# [Task inputs]
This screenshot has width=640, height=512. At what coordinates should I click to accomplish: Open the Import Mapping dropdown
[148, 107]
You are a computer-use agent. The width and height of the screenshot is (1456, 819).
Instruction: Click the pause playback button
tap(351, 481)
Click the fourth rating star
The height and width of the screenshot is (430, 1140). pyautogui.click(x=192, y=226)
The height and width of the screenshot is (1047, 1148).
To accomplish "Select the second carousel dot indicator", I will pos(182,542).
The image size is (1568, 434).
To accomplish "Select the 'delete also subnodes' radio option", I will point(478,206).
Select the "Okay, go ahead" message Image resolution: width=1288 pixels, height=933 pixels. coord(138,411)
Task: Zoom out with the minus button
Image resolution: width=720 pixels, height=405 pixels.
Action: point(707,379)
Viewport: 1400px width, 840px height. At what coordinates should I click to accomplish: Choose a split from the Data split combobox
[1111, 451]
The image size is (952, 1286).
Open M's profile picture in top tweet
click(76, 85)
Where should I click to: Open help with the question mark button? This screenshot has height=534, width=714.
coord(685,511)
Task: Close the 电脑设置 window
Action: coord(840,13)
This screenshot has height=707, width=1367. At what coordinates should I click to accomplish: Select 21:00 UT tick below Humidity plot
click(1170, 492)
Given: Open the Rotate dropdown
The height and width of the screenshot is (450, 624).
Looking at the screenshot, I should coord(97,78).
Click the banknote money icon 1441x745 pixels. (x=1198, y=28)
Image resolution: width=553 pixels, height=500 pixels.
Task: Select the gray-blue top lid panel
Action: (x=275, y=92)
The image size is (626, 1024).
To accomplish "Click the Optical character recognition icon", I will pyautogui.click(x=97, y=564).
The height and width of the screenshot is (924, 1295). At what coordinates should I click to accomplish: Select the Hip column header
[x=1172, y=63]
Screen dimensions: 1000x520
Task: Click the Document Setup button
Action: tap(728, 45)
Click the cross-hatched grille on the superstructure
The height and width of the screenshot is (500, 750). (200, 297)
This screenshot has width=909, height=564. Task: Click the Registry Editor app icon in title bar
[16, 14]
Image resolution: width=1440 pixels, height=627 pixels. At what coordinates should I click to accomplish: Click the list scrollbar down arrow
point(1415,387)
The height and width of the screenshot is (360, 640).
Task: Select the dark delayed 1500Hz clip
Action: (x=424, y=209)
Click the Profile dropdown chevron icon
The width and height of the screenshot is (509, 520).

# [What you need to do]
The answer consists of the lines above that include the word "will", each copied exactly.

# [Exercise solution]
To accomplish "Select the second carousel dot indicator", I will pos(182,542).
To accomplish "Select the 'delete also subnodes' radio option", I will point(478,206).
To accomplish "Click the Optical character recognition icon", I will pyautogui.click(x=97, y=564).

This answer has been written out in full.